Generally, surveillance video sequences contain static scenes with highly similar frames. Usually, these similar frames are used to tamper video contents by removing or duplicating video shots within the video sequence, without leaving any obvious signs of fraud. The aforementioned approaches divide forged video sequences into overlapping subsequences, and then the similarities between these subsequences are computed to find the duplicated frames. Furthermore, these approaches usually depend on global thresholds with predefined values during the frame duplication detection process. These thresholds can potentially be appropriate for one scenario and ineffective for another. Furthermore, many duplicated frame pairs are misdetected by these approaches and so many false positive frames exist. Additionally, it limits the generality of these approaches.

Overall, the existing approaches may have some problems, e.g., low forgery detection rate in stable scenes, inability to find the exact location of the duplicated frames, and high computational complexity. So, it may not be suitable for detecting and localizing inter-frame duplication forgeries in real-time applications because these methods are based on dividing video sequences into small sub-sequences, which require more time. Furthermore, these methods require high hardware specifications and much data. Therefore, there is still a need for improvements, especially in the speed and accuracy of the proposed methods. In this paper, we proposed a robust frame duplication forgery detection method. Extensive experiments and comparisons on two different datasets are carried out to evaluate the performance of the proposed approach. The experimental results show that the proposed approach outperforms other SOTA methods, and the proposed approach is presented in detail in the following Section 3.

3. Proposed Method

Generally, surveillance videos consist of static scenes (similar frames), which can be used as a useful tool for removing or duplicating events within the video sequence to produce new tampered videos with duplicated frames without leaving any visual traces of forgery. However, video frames in static scenes are not exactly the same based on their intensity values due to the existence of noise disturbance during the video acquisition step. The GLCM textural features’ operators for video frames can be used for detecting duplicated frames efficiently without dividing video frames into overlapping sub-sequences as in the literature. Figure 2 shows the GLCM textural features (Contrast, Correlation, Energy, and Homogeneity) of original and tampered video sequences, where the original frames (from 1:20) and tampered frames (from 301:320) have the same GLCM values in the tampered video sequence, which indicates the existence of frame duplication forgery, as indicated in the red box.

Figure 2. Illustrations of the GLCM textural features for the original and forged videos: (1st column) GLCM textural features for the original video; (2nd column) GLCM textural features for the forged video with frame duplication. Original video sequence (akio video) comes from Video Trace Library dataset [19] (where frames from 1 to 20 are copied and then pasted into the frame location from 301 to 320, as indicated in the red box).

» TO-DO LIST
(a) According to the frame duplication passage, which four GLCM textural features does Figure 2 show?
(b) From the frame duplication passage, extract the text starting at "Generally, surveillance video sequences" and ending at "of these approaches.".
Work only from the frame duplication passage, with no outside sources.

» DATASET EXTRACT
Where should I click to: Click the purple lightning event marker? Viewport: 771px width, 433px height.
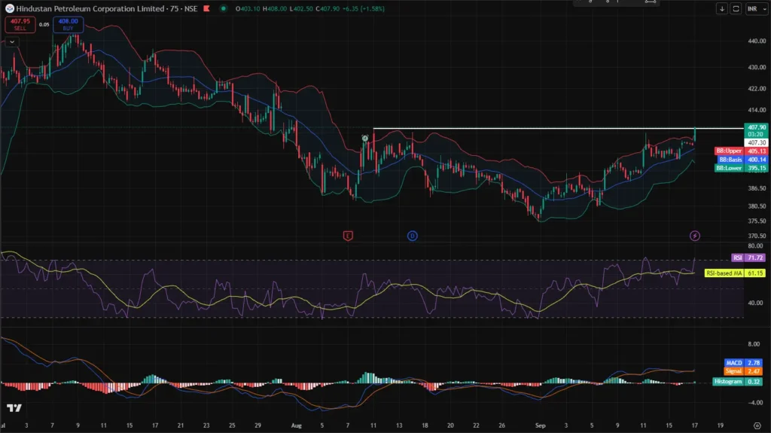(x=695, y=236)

--

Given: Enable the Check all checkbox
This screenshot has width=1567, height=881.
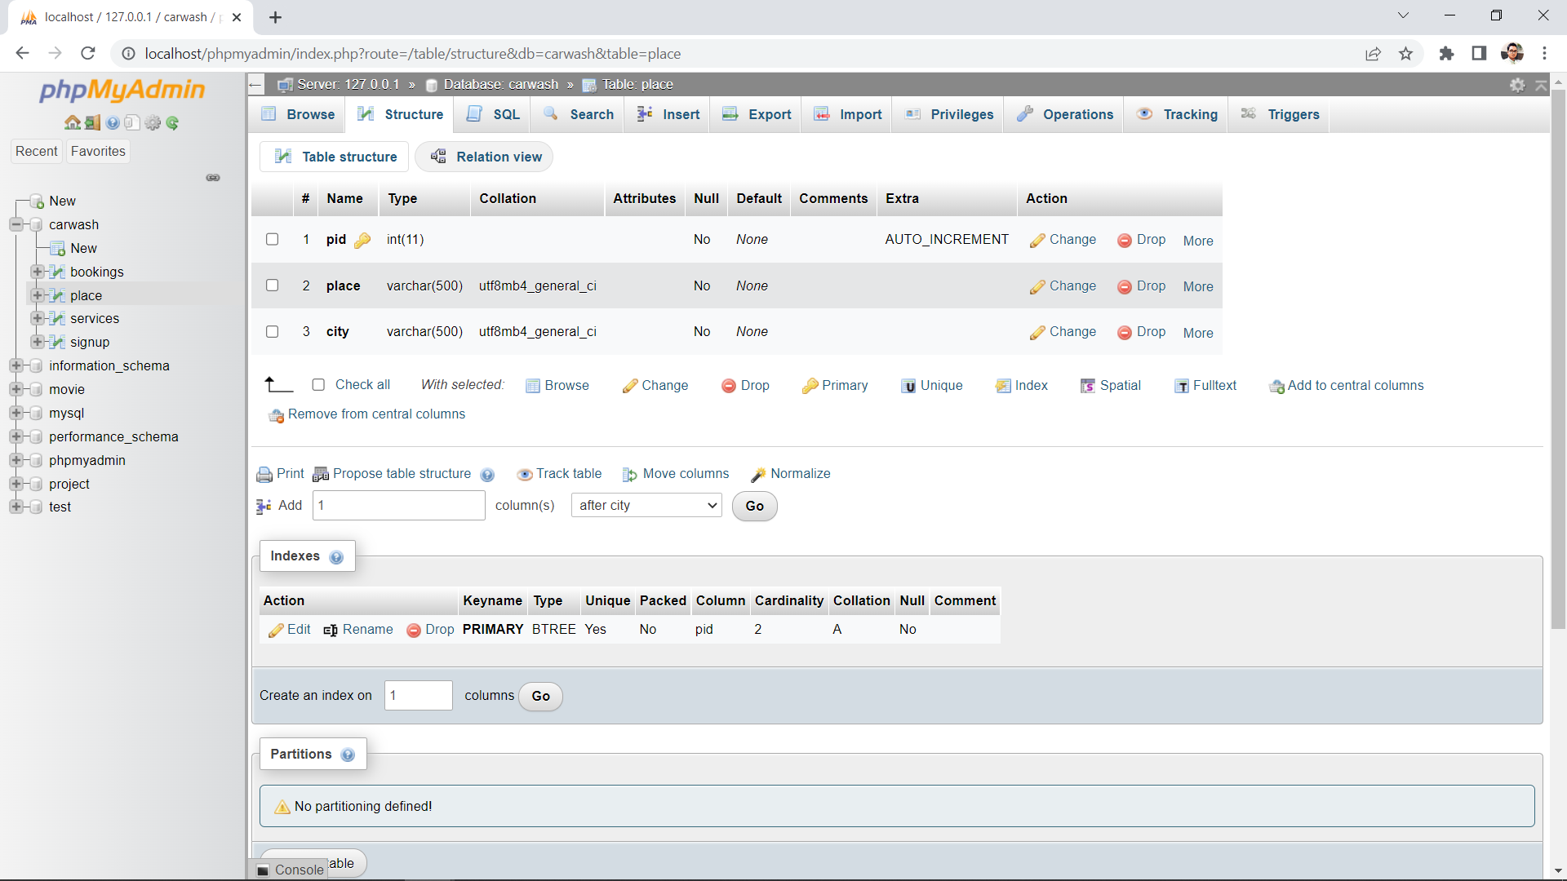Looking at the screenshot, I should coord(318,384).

» TASK ANSWERS
(a) Contrast, Correlation, Energy, and Homogeneity.

(b)
Generally, surveillance video sequences contain static scenes with highly similar frames. Usually, these similar frames are used to tamper video contents by removing or duplicating video shots within the video sequence, without leaving any obvious signs of fraud. The aforementioned approaches divide forged video sequences into overlapping subsequences, and then the similarities between these subsequences are computed to find the duplicated frames. Furthermore, these approaches usually depend on global thresholds with predefined values during the frame duplication detection process. These thresholds can potentially be appropriate for one scenario and ineffective for another. Furthermore, many duplicated frame pairs are misdetected by these approaches and so many false positive frames exist. Additionally, it limits the generality of these approaches.